You mentioned some of the things that are driving the wireless market. What moves are you making to enhance your position in wireless?
Again, I've seen data from IDG and presentations that you and your compatriots have made at events for us about the explosion in mobility and mobility being one of the four key pillars of IT. We see that happening all over, [especially] in some markets that we're particularly strong in - K-12 and higher education and healthcare. Mobility is increasing in [importance] in those types of enterprises every single day. If I'm a doctor in a hospital, I probably don't even have an office so I don't have a place where I can plug into a wired infrastructure. Yet HIPAA and other laws are increasingly requiring me to maintain and create all of my patient records electronically. On top of that, there is increased tracking of patients. I was just in the hospital with my father, who is now doing well, but every pill -- and there were a lot over the week that he was there - was scanned. Every time a doctor or nurse practitioner visited him it was recorded and that all requires a wireless infrastructure. That's in building. If you look at out-of-building, the NFL is one of many types of venues where there is a strong motivation to enhance the fan or guest experience and in doing that creating additional revenue opportunities. We see that happening more and more as you think about theme parks, hotels, cruise ships. We think the field is just beginning to evolve. There are still a whole lot of unserved stadiums, particularly in the Division One colleges, and beyond that, internationally as well.

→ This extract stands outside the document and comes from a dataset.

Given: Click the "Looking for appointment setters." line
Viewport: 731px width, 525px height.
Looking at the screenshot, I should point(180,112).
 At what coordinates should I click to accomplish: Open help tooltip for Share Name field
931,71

You clearly have strengths in that higher education market and in the entertainment/athletics markets. Where do things stand in pursuit of the mainstream corporate market? How are you faring in your day-to-day battles against the likes of Cisco?

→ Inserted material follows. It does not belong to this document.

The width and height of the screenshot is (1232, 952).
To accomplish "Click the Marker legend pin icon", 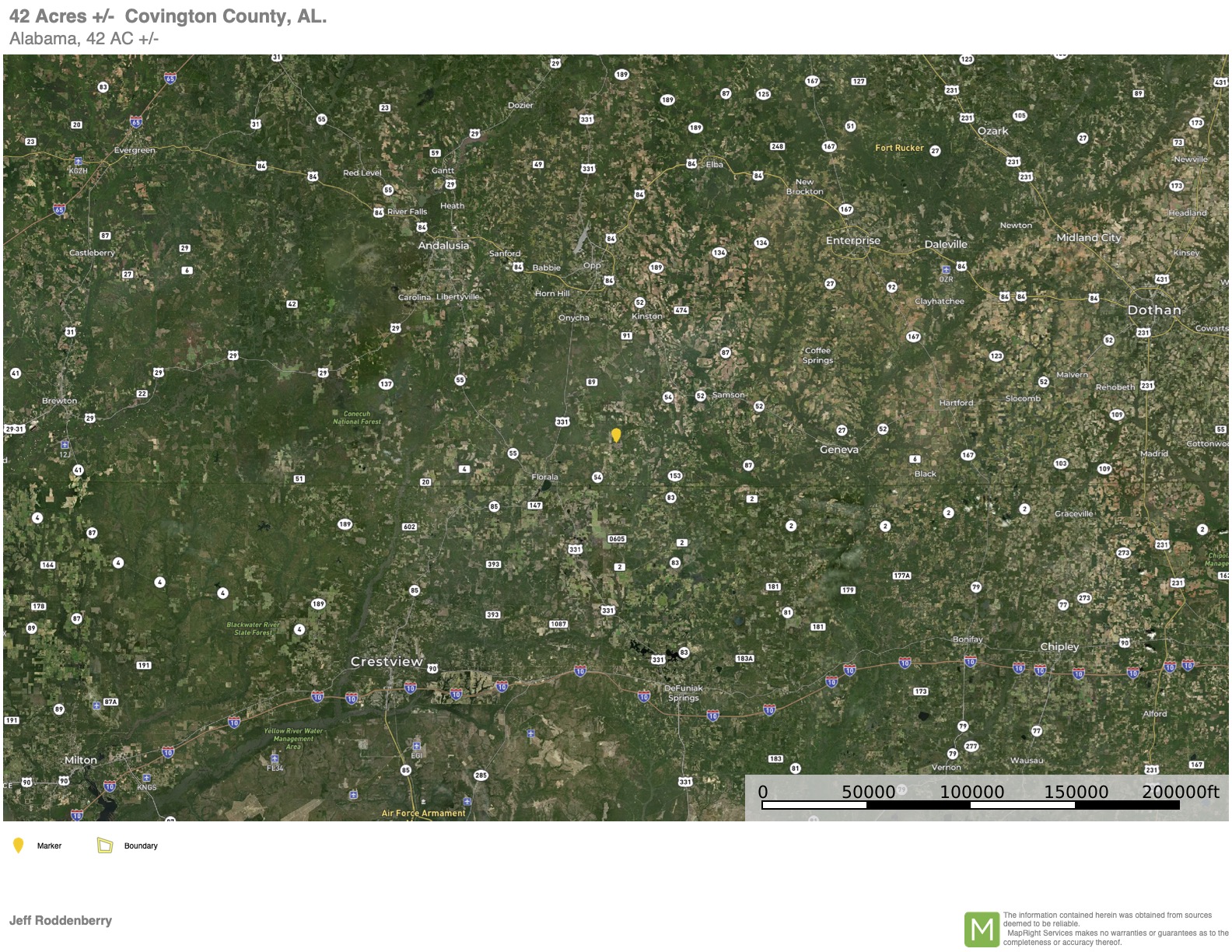I will 19,845.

I think our key strategic asset is our 12,000 customers and those customers range from a handful of Fortune 100 customers to a very wide range of customers in what I would call the mid- to small- or large enterprise marketplace where our technology, ease of use and customer care really provide us a strong differentiation, whether it's against Cisco or HP or any of the other vendors.
What do you see for the coming year? What should people expect from Extreme in the months ahead?

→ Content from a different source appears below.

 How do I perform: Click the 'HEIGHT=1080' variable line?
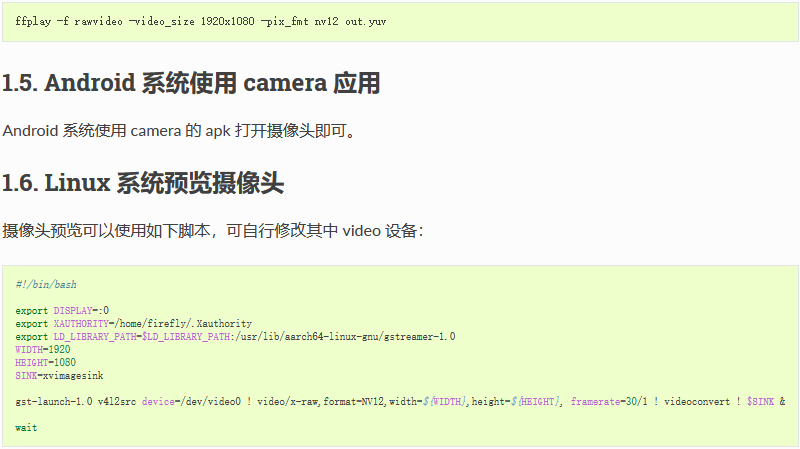click(x=45, y=363)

We completed at the very end of calendar 2014 the upgrade of our executive staff with the addition of three new sales executives, Jeff White to head Worldwide Sales and Marketing, Stephen Patak here in North America and Bob Gault to head our Global Channels. All of those are aimed at helping us grow revenue and perform better in our sales operation. We will only do that if we provide more value and better service to our customers. The three of them and the rest of our executives in the field continue to bring great information back. It's why we started investing almost the day I arrived at Extreme back in May of 2013, insourcing service and support and making that a positive not a negative differentiator. We're going to continue to invest in the technology. Our SDN team has incredible leadership with several people who left Cisco in frustration because they didn't believe the proprietary, closed, forklift-oriented approach to SDN was what the market wanted or what they wanted to be part of developing. We will continue innovation around the products as we continue a pretty hefty pace of bringing the next generation of products to the marketplace, upgrading Purview, upgrading NetSight and being ready to evolve SDN as the market is ready to use it.